PIRLNav: Pretraining with Imitation and RL Finetuning for ObjectNav

We study ObjectGoal Navigation -- where a virtual robot situated in a new environment is asked to navigate to an object. Prior work has shown that imitation learning (IL) using behavior cloning (BC) on a dataset of human demonstrations achieves promising results. However, this has limitations -- 1) BC policies generalize poorly to new states, since the training mimics actions not their consequences, and 2) collecting demonstrations is expensive. On the other hand, reinforcement learning (RL) is trivially scalable, but requires careful reward engineering to achieve desirable behavior. We present PIRLNav, a two-stage learning scheme for BC pretraining on human demonstrations followed by RL-finetuning. This leads to a policy that achieves a success rate of $65.0\%$ on ObjectNav ($+5.0\%$ absolute over previous state-of-the-art). Using this BC$\rightarrow$RL training recipe, we present a rigorous empirical analysis of design choices. First, we investigate whether human demonstrations can be replaced with `free' (automatically generated) sources of demonstrations, e.g. shortest paths (SP) or task-agnostic frontier exploration (FE) trajectories. We find that BC$\rightarrow$RL on human demonstrations outperforms BC$\rightarrow$RL on SP and FE trajectories, even when controlled for same BC-pretraining success on train, and even on a subset of val episodes where BC-pretraining success favors the SP or FE policies. Next, we study how RL-finetuning performance scales with the size of the BC pretraining dataset. We find that as we increase the size of BC-pretraining dataset and get to high BC accuracies, improvements from RL-finetuning are smaller, and that $90\%$ of the performance of our best BC$\rightarrow$RL policy can be achieved with less than half the number of BC demonstrations. Finally, we analyze failure modes of our ObjectNav policies, and present guidelines for further improving them.

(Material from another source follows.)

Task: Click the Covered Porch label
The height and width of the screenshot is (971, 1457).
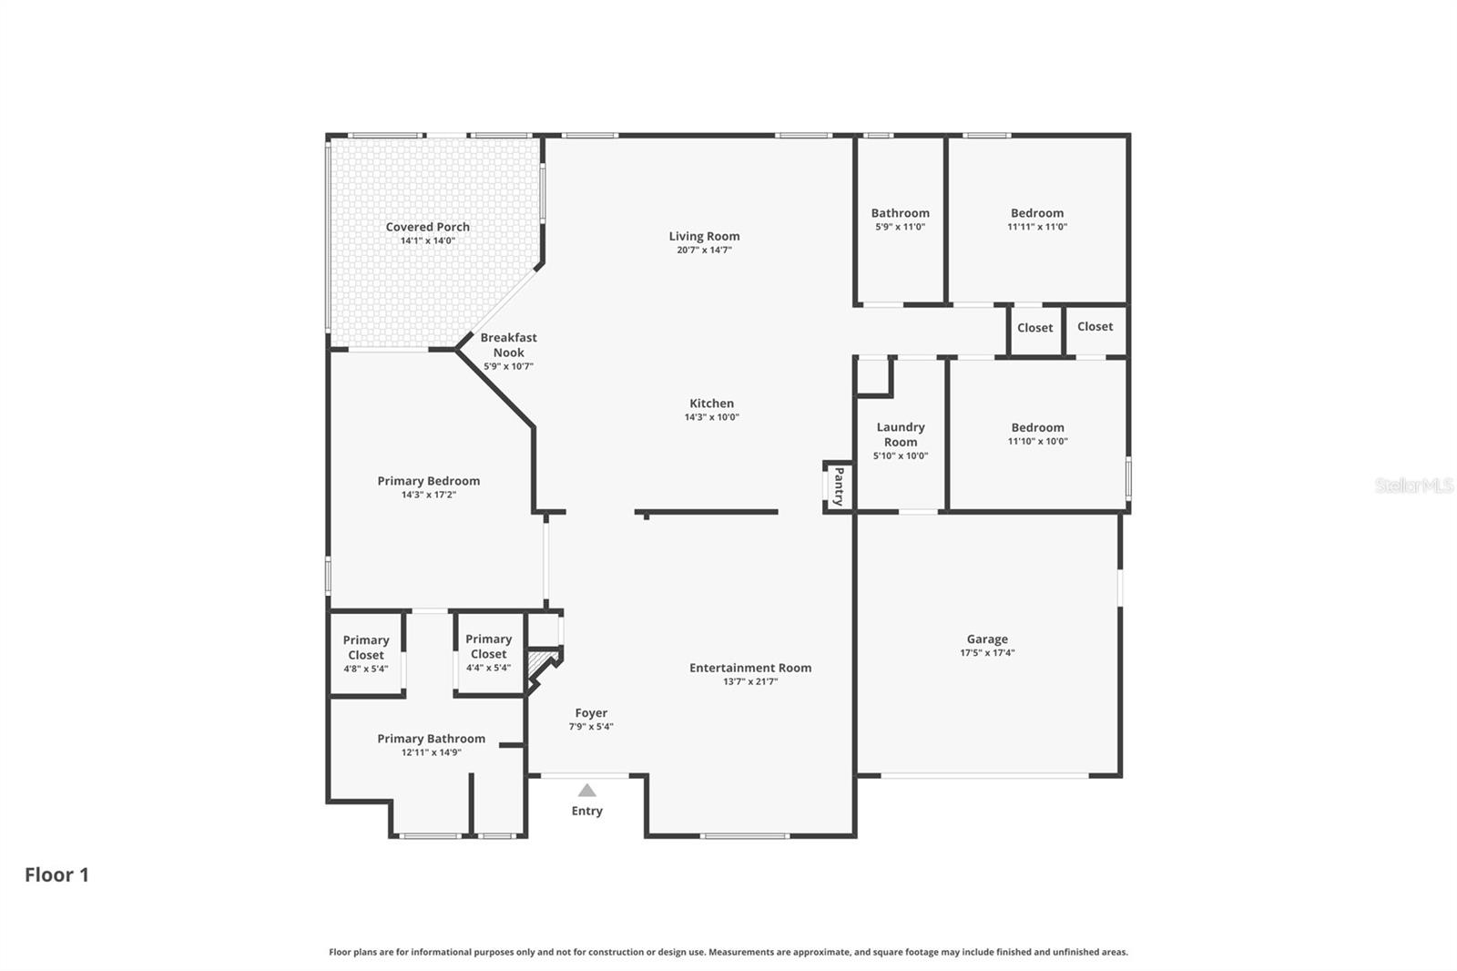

翻译：我们研究目标导向导航问题——虚拟机器人需在新环境中导航至指定物体。先前研究表明，基于人类演示数据集的行为克隆（BC）方法可实现良好效果。然而该方法存在局限性：1）BC策略因仅模仿动作而非其后果，导致对新状态的泛化能力差；2）收集演示成本高昂。另一方面，强化学习（RL）虽具备天然可扩展性，但需要精心设计奖励函数才能获得理想行为。我们提出PIRLNav两阶段学习方案：先对人类演示进行行为克隆预训练，再通过强化学习微调。该策略在目标导航任务中实现$65.0\%$的成功率（较先前最优方法绝对提升$5.0\%$）。基于BC→RL训练范式，我们对设计选择展开严格实证分析。首先探究人类演示是否可被"免费"（自动生成）演示替代，例如最短路径（SP）或任务无关前沿探索（FE）轨迹。研究发现，即使控制相同BC预训练成功率，甚至在BC预训练成功率有利于SP/FE策略的验证子集上，基于人类演示的BC→RL方法仍优于SP和FE轨迹。其次研究RL微调性能如何随BC预训练数据集规模变化。我们发现，当增大BC预训练数据集规模并达到较高BC准确率时，RL微调带来的性能提升幅度减小，且最佳BC→RL策略的$90\%$性能可通过不到一半数量的BC演示实现。最后分析目标导航策略的失败模式，并提出进一步优化的指导原则。